Elmalı Kültürü ve Yaşayış

Antalya’nın genelinde olduğu gibi yayla ve Yörük kültürünün egemen olduğu Elmalı ilçesinde tarihin en eski yayla güreşlerinden olan Elmalı Yeşil Yayla Yağlı Pehlivan güreşleri devam etmektedir. 660 yılı aşkın bir geçmişe sahip olan Yeşil Yayla güreşleri, bu anlamda Kırkpınar ile rekabet halindedir. İlçede bulunan sedir ormanları ve içindeki 2000 Yıllık olduğu tahmin edilen Sedir ağacı da görülmeye değerdir. Halkın ağırlıklı olarak tarımla geçimini sağladığı Elmalı, yüz bin dekar alanda elma üretimi ile öne çıkmaktadır. İlçeye 80 milyon TL ve üzerinde direkt gelir sağlayan elma yetiştiriciliğinin yanında sebze üretimi ile seracılık da oldukça gelişkindir. Tarihi dokusu ve yayla coğrafyası, tarihi konakları ve daha önce yanlış yapılandırılan baraj nedeniyle zarar gördüğü için yeniden canlandırılmaya çalışılan Avlan Gölü ile ile Elmalı, yakın zamanda turizm gelirlerini de artırmayı hedefliyor. 

Elmalılı Hamdi Yazır

Genellikle Elmalı Hamdi Yazır olarak yanlış söylenen alim, memleketi Elmalı olduğu için Elmalılı ön ismini almıştır. Yakın dönemin ileri gelen din ve İslam bilginlerinden olan Elmalılı Hamdi Yazır, Mustafa Kemal Atatürk ve TBMM  tarafından görevlendirilerek Hak Dini Kur’an Dili ismini verdiği tefsiri yazmıştır. Günümüzde en muteber meallerden biri de kendisine aittir. Ön ismini Elmalı’dan, soyadını da doğduğu Yazır köyünden alan alimin tam ismi de Muhammed Hamdi’dir. Hafızlığını Elmalı’da tamamladıktan sonra İstanbul’da medreseye gelerek yüksek eğitimlerini almış, ikinci Meşrutiyet döneminde milletvekilliği yapmıştır. Kendisi musiki ve hat sanatında da yetkin bir isimdir. 27 Mayıs 1942 yılında vefat eden Elmalılı Hamdi Yazır, hem ilçenin hem de Antalya’nın yetiştirdiği önemli isimlerdendir.  

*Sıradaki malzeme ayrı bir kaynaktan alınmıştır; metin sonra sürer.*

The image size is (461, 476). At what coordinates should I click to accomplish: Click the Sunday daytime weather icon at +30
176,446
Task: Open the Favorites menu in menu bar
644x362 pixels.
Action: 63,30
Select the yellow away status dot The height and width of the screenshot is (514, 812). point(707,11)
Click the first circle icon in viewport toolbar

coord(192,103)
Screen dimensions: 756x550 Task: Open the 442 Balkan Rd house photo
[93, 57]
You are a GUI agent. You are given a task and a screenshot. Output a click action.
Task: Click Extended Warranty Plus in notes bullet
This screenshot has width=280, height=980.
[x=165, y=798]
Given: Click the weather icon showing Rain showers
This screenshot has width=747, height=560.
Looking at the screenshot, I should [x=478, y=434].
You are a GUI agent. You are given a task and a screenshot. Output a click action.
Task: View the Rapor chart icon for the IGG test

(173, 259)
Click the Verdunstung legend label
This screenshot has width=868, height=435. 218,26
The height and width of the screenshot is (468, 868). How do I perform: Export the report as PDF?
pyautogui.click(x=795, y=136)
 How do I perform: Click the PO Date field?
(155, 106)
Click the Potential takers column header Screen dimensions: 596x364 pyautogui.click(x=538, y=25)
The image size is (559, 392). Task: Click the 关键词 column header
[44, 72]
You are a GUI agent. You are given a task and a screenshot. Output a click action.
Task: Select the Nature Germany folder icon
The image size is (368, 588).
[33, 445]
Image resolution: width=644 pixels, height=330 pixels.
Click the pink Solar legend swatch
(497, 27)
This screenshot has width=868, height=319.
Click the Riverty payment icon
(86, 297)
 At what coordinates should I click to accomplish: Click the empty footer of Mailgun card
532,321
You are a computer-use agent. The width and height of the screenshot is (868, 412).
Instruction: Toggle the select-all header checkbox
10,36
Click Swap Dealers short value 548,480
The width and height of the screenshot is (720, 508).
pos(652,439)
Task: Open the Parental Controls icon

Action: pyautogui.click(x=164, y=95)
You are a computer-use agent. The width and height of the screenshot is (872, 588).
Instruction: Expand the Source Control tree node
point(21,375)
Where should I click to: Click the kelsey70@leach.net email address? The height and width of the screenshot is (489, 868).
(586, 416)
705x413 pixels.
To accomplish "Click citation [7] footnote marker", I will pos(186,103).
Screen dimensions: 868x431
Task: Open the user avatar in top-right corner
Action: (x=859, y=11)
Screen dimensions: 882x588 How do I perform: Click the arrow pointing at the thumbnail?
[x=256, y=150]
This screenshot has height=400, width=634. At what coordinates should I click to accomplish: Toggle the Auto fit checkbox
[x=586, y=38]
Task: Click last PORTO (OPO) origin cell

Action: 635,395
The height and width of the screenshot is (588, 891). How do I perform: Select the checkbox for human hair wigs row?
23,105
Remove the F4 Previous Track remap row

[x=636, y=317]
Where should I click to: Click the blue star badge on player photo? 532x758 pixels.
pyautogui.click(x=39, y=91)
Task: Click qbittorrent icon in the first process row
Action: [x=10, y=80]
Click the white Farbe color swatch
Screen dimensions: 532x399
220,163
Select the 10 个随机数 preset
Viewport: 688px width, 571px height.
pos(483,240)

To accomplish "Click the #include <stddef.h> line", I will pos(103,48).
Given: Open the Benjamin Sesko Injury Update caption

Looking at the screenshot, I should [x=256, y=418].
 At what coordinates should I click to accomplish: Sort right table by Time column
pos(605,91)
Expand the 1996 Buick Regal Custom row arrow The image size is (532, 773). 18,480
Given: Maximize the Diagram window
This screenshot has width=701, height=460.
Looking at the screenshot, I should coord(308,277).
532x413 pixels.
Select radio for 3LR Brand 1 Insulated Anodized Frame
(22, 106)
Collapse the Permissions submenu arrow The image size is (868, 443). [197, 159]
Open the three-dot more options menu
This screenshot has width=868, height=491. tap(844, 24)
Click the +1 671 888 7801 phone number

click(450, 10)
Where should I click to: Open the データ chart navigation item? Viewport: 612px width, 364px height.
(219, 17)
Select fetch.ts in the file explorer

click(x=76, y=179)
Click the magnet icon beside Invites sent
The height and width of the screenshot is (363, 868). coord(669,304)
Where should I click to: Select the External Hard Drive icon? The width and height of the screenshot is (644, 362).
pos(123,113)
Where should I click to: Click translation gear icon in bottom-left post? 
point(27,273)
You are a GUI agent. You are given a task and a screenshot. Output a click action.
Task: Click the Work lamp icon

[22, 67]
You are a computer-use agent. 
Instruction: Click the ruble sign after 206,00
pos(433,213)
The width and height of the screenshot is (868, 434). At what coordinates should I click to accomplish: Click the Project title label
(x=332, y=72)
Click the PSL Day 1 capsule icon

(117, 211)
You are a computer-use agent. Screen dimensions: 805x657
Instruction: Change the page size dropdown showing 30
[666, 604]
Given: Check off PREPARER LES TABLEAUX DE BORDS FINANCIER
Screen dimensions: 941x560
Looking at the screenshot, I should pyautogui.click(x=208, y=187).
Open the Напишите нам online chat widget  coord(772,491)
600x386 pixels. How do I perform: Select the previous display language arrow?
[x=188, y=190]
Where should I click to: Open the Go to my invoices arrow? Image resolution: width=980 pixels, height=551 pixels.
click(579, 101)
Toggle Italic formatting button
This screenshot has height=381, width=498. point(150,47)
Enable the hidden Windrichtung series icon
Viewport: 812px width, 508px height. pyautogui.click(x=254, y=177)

 Elmalı Nerede, Nasıl Gidilir, Ne Yenir?

Antalya'nın kuzeybatısında yer alan ilçenin Antalya merkezine uzaklığı 73 km'dir. Dolayısıyla Antalya merkezine hava yolu ile geleceklerin devamında kara yolu ile ulaşımı oldukça kolaydır. Bunun dışında Elmalı’da bulunan otogara da çevre illerden ve Antalya merkezinden otobüs seferleri bulunmaktadır. 1,433 km2 yüz ölçümü ile Türkiye'nin 179. Büyük ilçesi olan Elmalı’da 61 mahalleye sahiptir. Elmalı’ya geldiğinizde Leblebiciler Çarşısını gezebilir ve yöresel yemek arıyorsanız Fırın Kebabı ile Kızılı Sulu Et yemeğini yemeniz tavsiye olunur. Tatlı olarak da ilçenin Gaziler Helvası meşhur. Antalya'nın genel iklimine nazaran daha serin ve farklı bir dokuya sahip olan Elmalı, elmaları ve tarihiyle sizleri bekliyor.